Provided data section start

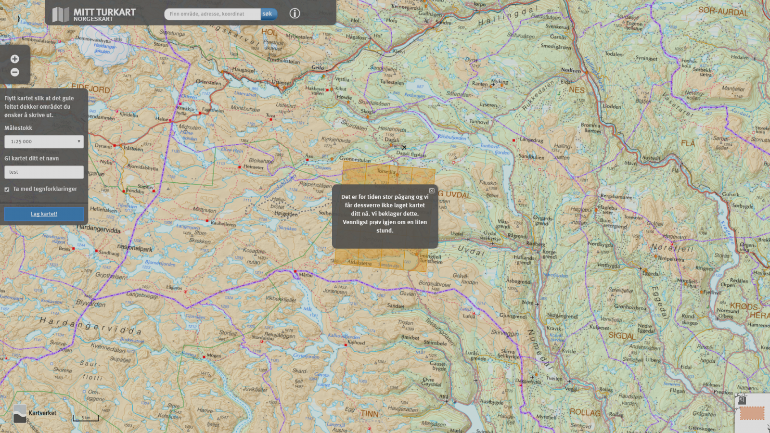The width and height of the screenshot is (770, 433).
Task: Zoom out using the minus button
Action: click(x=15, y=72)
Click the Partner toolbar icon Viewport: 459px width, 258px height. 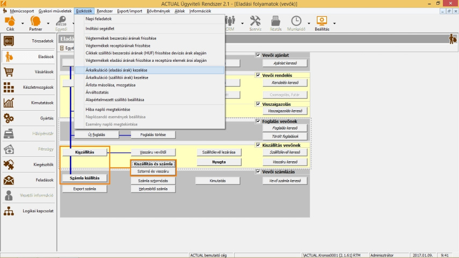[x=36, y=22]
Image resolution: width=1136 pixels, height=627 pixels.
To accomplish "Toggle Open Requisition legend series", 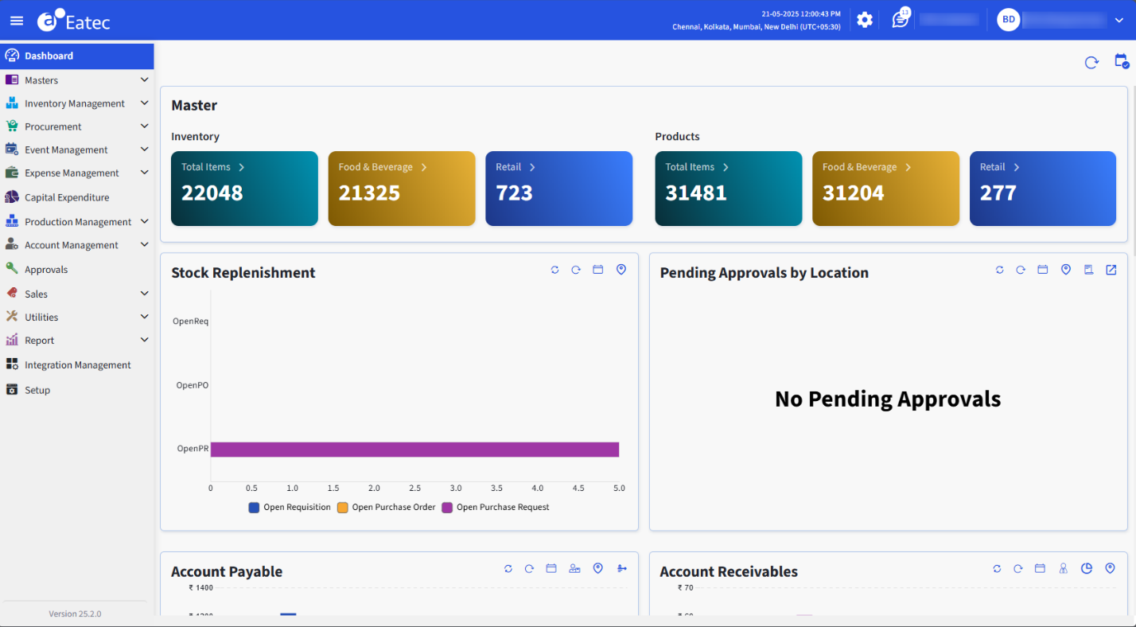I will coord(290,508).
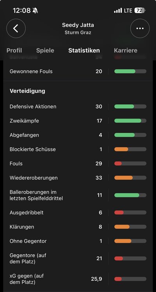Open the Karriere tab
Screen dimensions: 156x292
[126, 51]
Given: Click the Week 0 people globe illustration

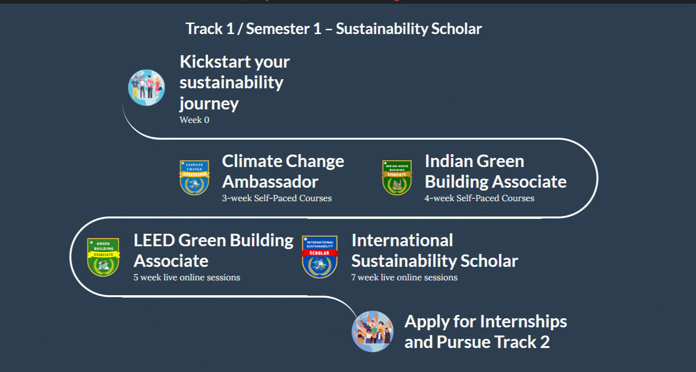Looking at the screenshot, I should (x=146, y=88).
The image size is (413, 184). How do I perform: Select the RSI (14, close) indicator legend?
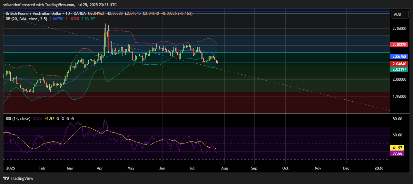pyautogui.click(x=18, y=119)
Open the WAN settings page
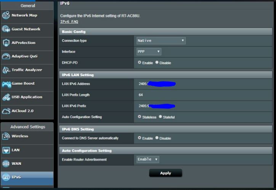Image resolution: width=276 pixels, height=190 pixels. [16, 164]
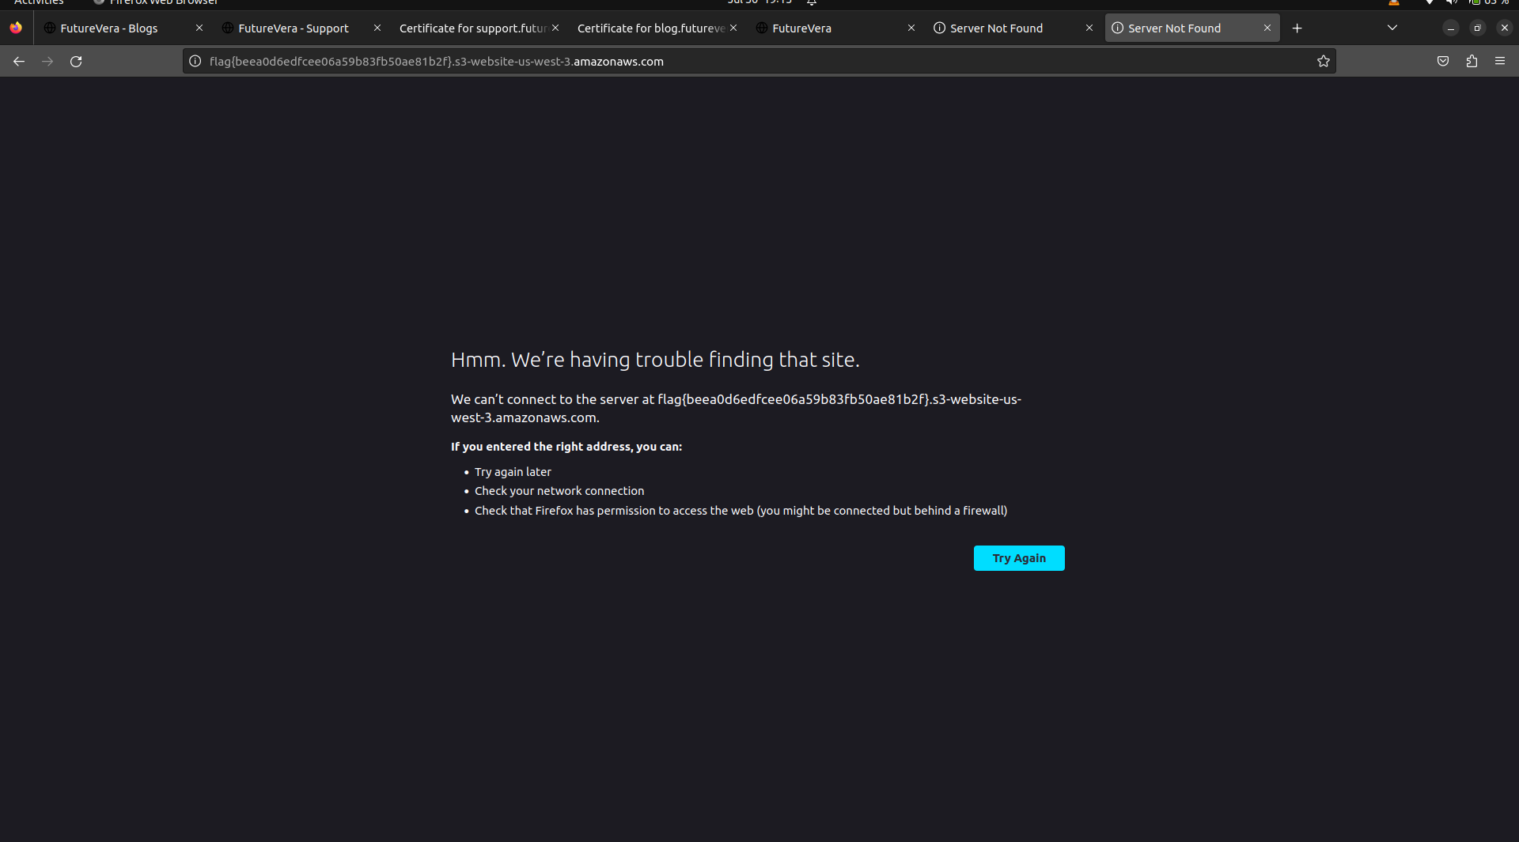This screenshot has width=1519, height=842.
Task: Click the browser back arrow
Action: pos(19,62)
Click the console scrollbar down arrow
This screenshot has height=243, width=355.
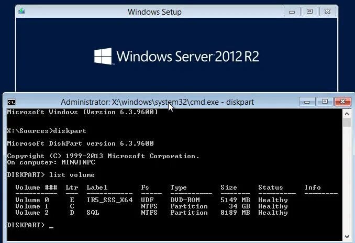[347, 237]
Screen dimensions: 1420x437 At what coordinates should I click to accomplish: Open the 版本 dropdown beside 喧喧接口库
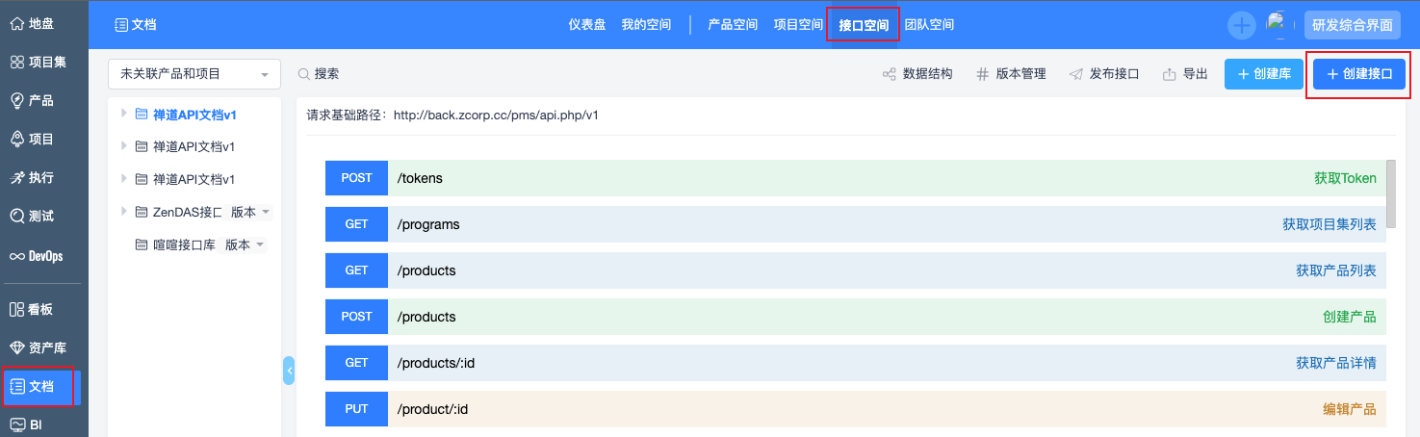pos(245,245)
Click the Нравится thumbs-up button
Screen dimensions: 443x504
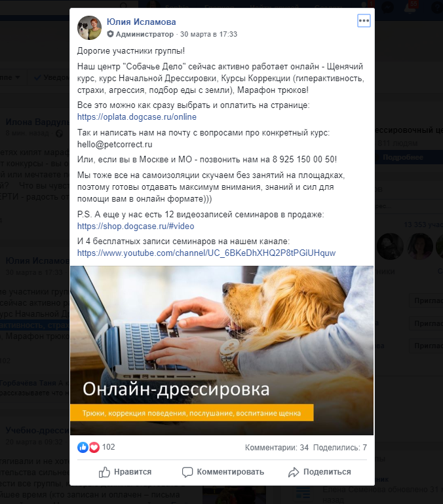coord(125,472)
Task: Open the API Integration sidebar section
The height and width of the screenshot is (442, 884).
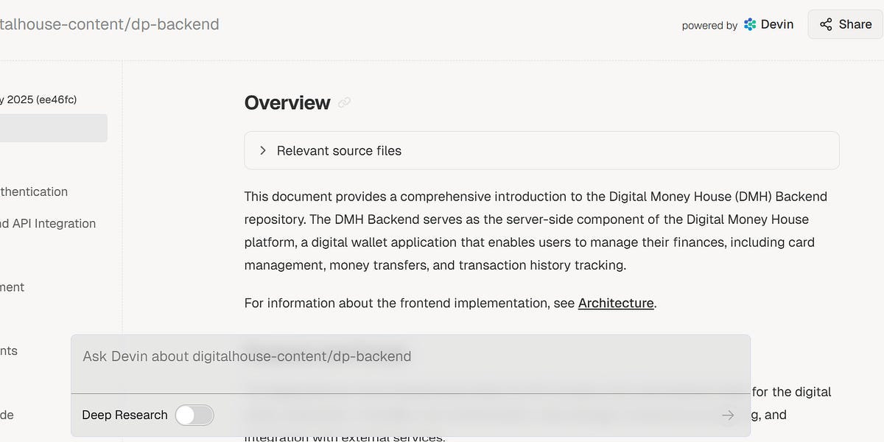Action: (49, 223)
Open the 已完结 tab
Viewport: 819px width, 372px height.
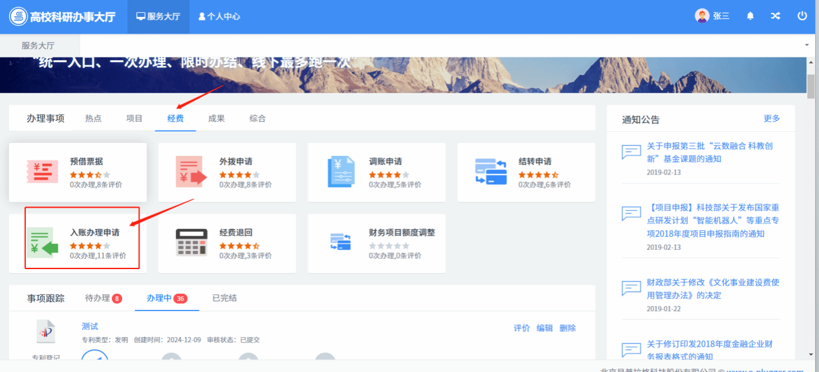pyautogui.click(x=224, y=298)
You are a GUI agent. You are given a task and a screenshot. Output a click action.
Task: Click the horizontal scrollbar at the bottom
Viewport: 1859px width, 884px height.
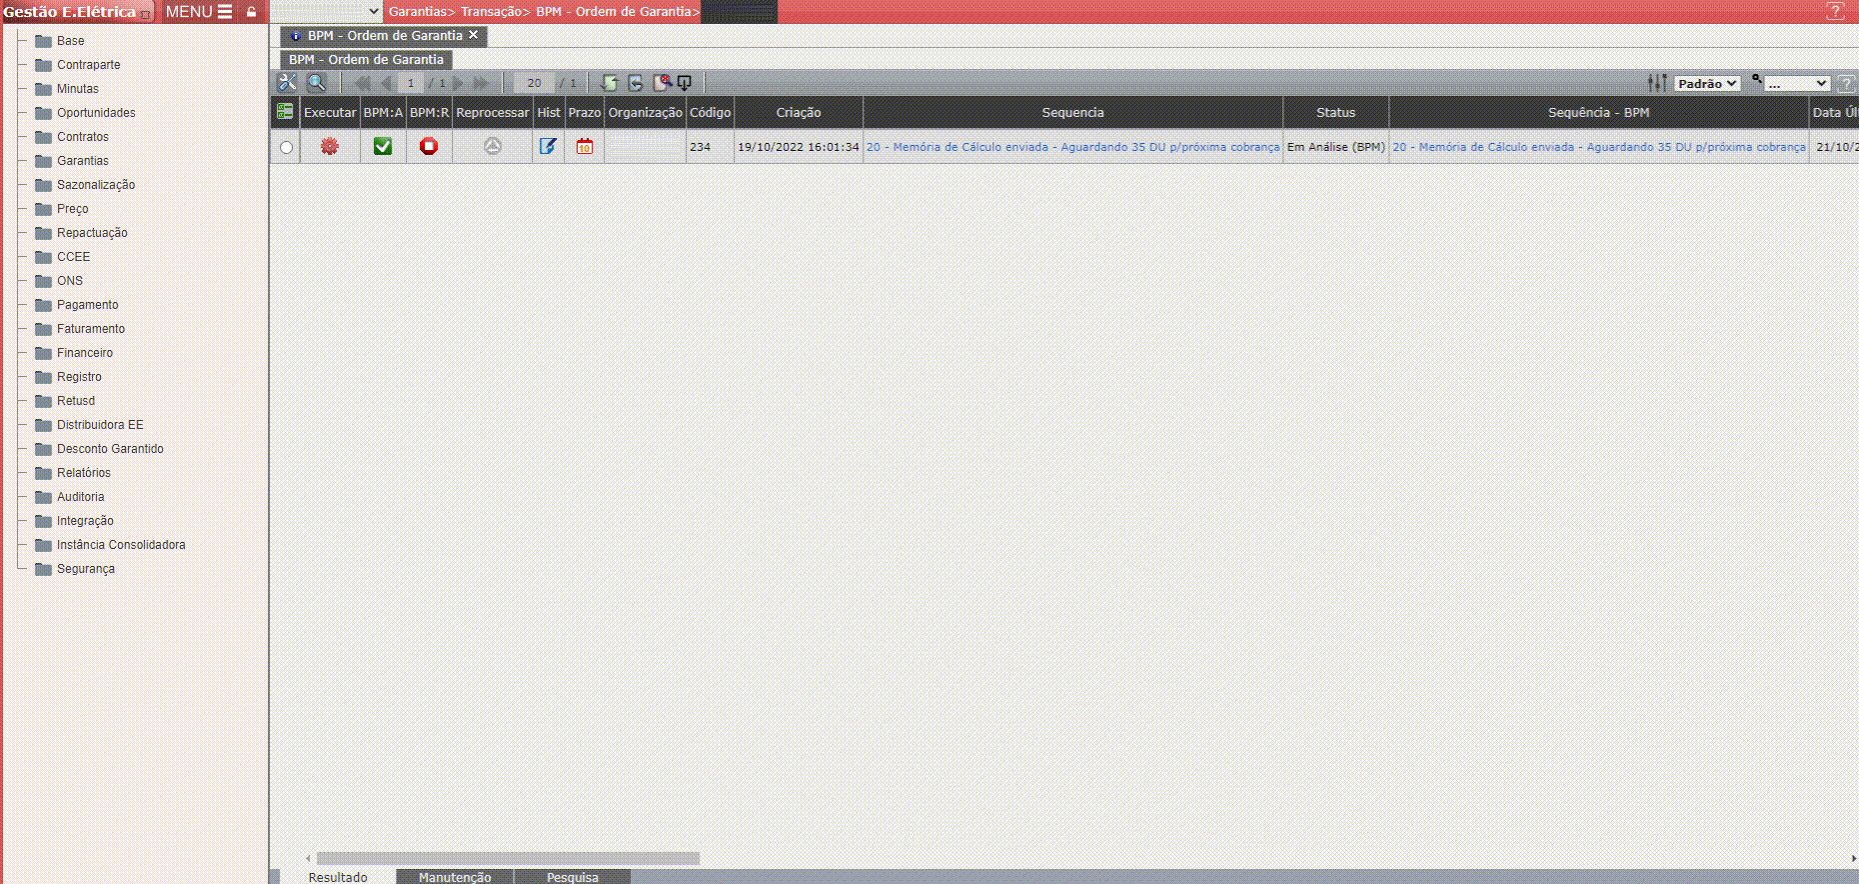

Provided data section end

Reproduce, unchanged, each line between the one with "Screen dimensions: 443x504" and the last line of the material, both included; the pictures do not go in.

Screen dimensions: 443x504
coord(125,472)
Task: Open the API Integration sidebar section
The height and width of the screenshot is (442, 884).
Action: (49, 223)
Open the 已完结 tab
Viewport: 819px width, 372px height.
pyautogui.click(x=224, y=298)
You are a GUI agent. You are given a task and a screenshot. Output a click action.
Task: Click the horizontal scrollbar at the bottom
Viewport: 1859px width, 884px height.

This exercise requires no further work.